Se non c’e’ una normale dialettica democratica e’ solo colpa di di Pietro.
Paventare il fascismo e’ meno che infantile, e’ fuori dal mondo.
Berlusconi non ha ne’ il tempo anagrafico ne’ la statura politica per poter daneggiare nessuna democrazia.
ehi… controlla la tastiera..
P.S.
quali sarebbero poi le “idee” del centrodestra?
l’immunità per il capo.
il condono per gli evasori.
vietare le intercettazioni.
distruggere il potere giudiziario.
perbacco!
queste si che sono “idee” geniali !
come ho fatto a non pensarci prima, è da tutta una vita che i giudici mi intercettano e perseguitano.
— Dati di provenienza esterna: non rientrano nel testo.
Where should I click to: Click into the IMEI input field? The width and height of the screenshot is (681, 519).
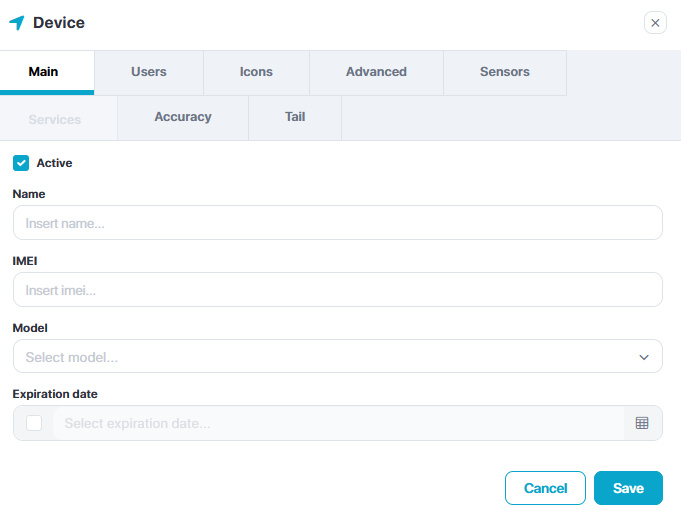[x=337, y=290]
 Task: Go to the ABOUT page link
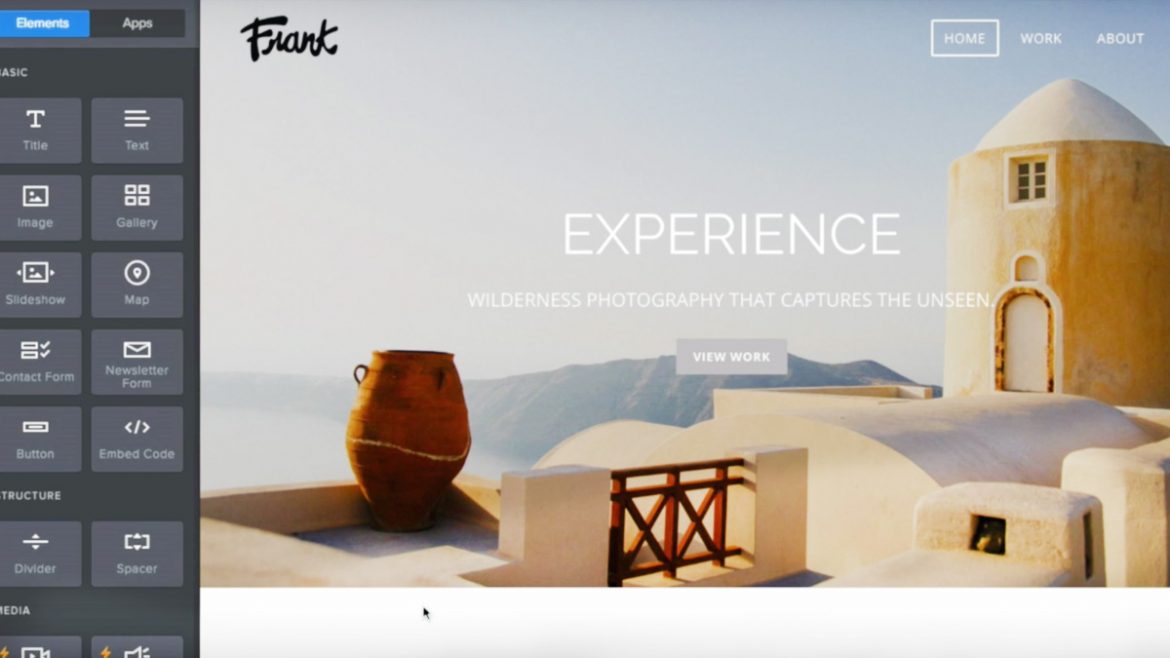(x=1119, y=38)
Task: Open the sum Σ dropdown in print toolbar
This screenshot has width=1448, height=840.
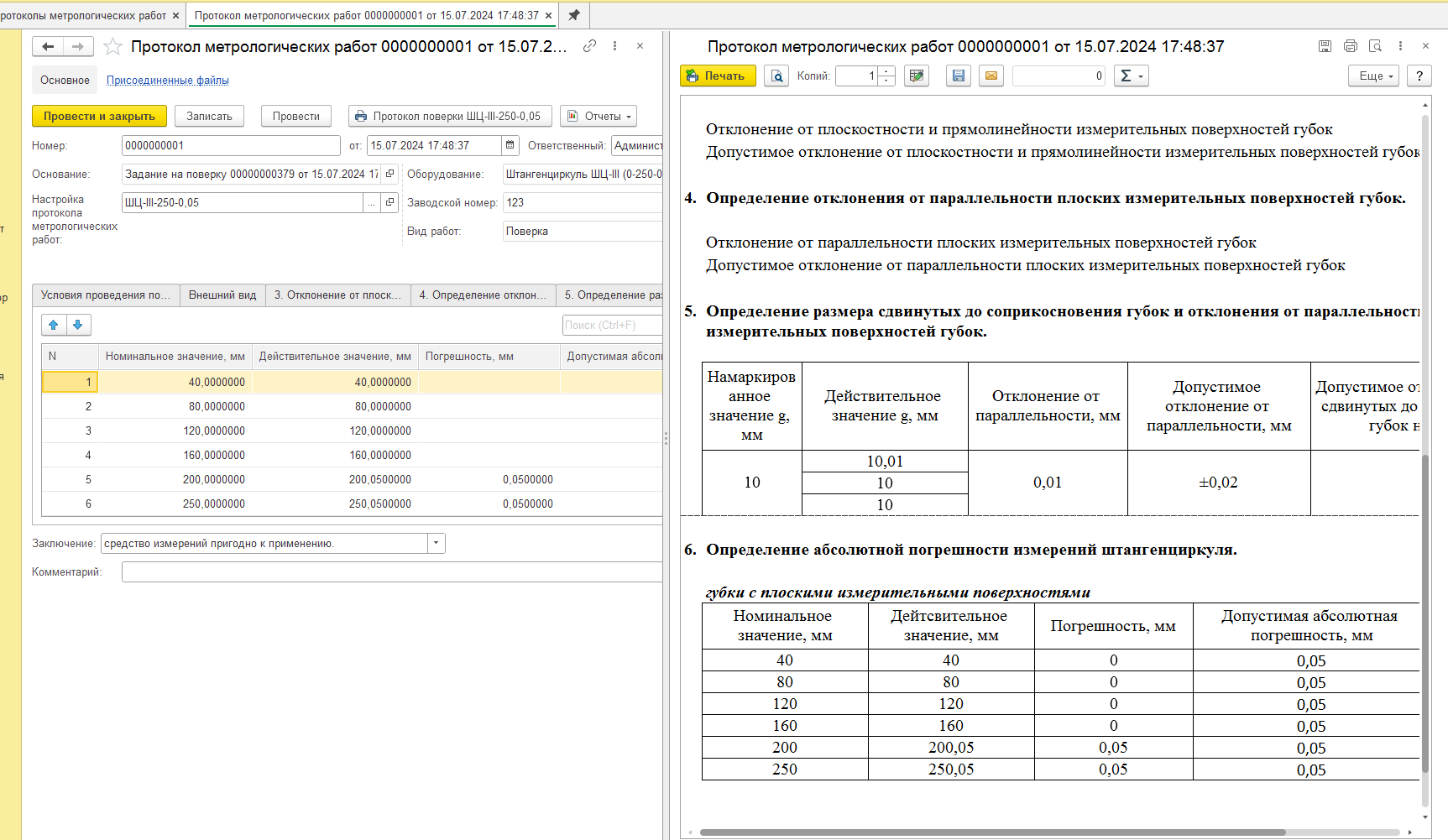Action: (1131, 76)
è così anche per gli altri italiani vero?
non c’è dubbio che eliminare il potere giudiziario sia prioritario ed urgente per migliorare la vita di tutti noi.
come ho fatto a non pensarci prima….
dev’essere perchè sono di sinistra, e quindi non ho “idee”.
Fabio,
condivido molto di quello che dici, però partirei proprio dai giudici “comunisti”
Che molti dei giudici importanti siano di sinistra non lo dico io, ma:
magistraturademocratica.it/files/storia_md_0.PDF
Leggi a pag. 21, ultime 3 righe, laddove viene detto:
“In questo contesto l’ opzione di sinistra di Md, la sua “ scelta di
campo”, il suo «sentirsi dalla parte dei soggetti sottoprotetti, e sentirsi
‘da questa parte’ come giuristi, con le risorse e gli strumenti …..”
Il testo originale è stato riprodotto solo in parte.